Stored rows ::
====

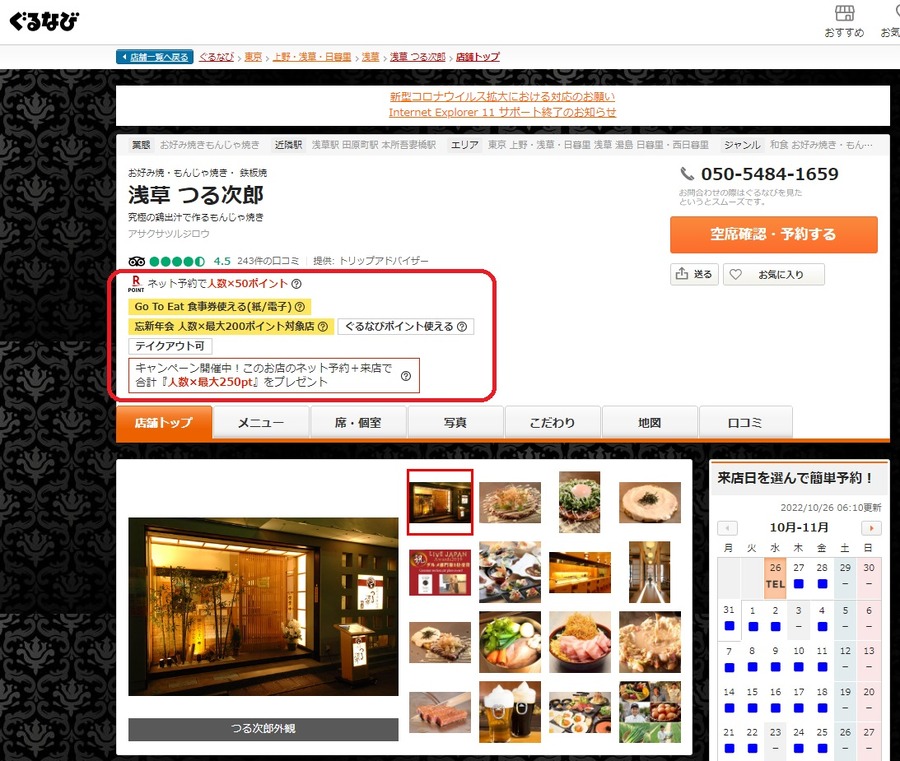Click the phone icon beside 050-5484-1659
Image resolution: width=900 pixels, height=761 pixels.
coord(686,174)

====

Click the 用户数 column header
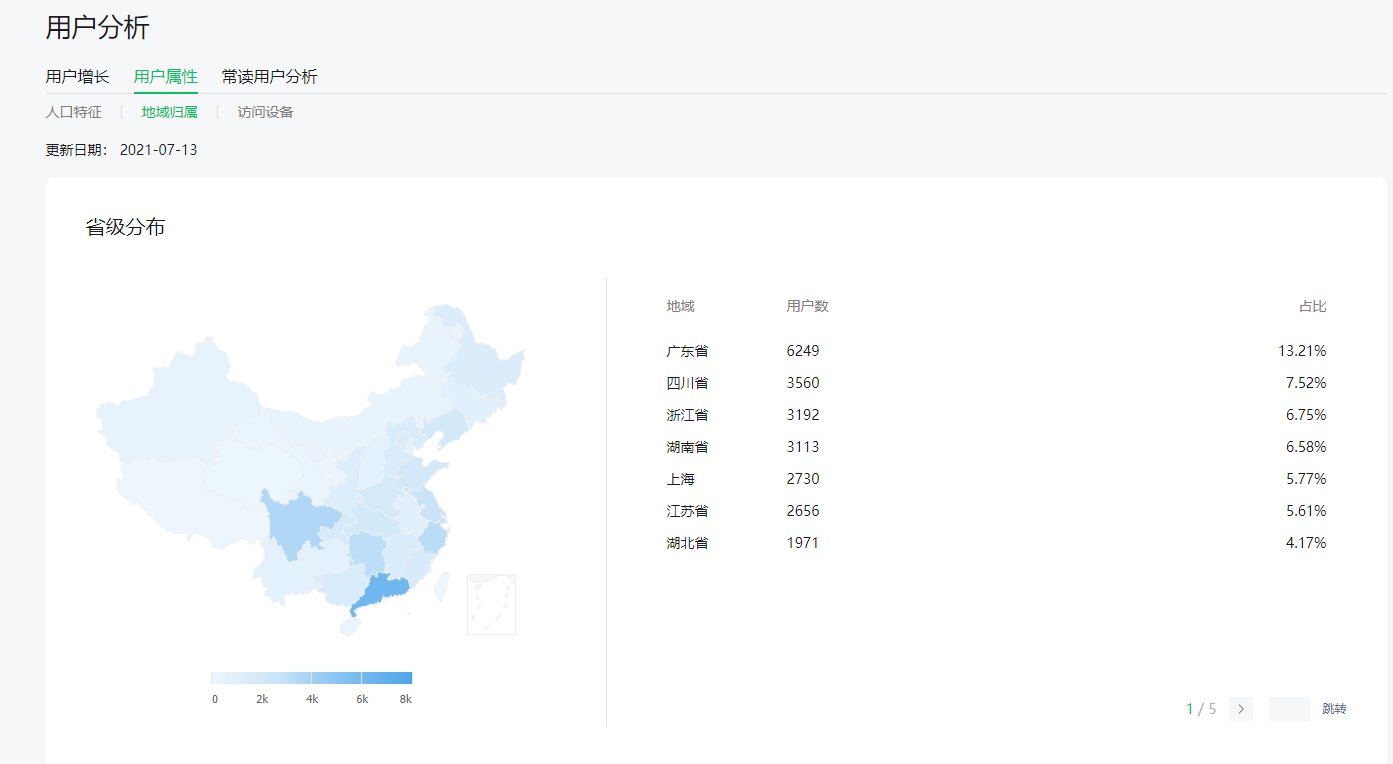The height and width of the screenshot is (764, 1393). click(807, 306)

====

Required task ::
Switch "phone icon" to "call button" in the stretch of the listing from the line containing "Click the phone icon beside 050-5484-1659" through the line containing "coord(686,174)", and write out only those lines with nothing else changed. Leave the pictures out.

The answer ::
Click the call button beside 050-5484-1659
Image resolution: width=900 pixels, height=761 pixels.
coord(686,174)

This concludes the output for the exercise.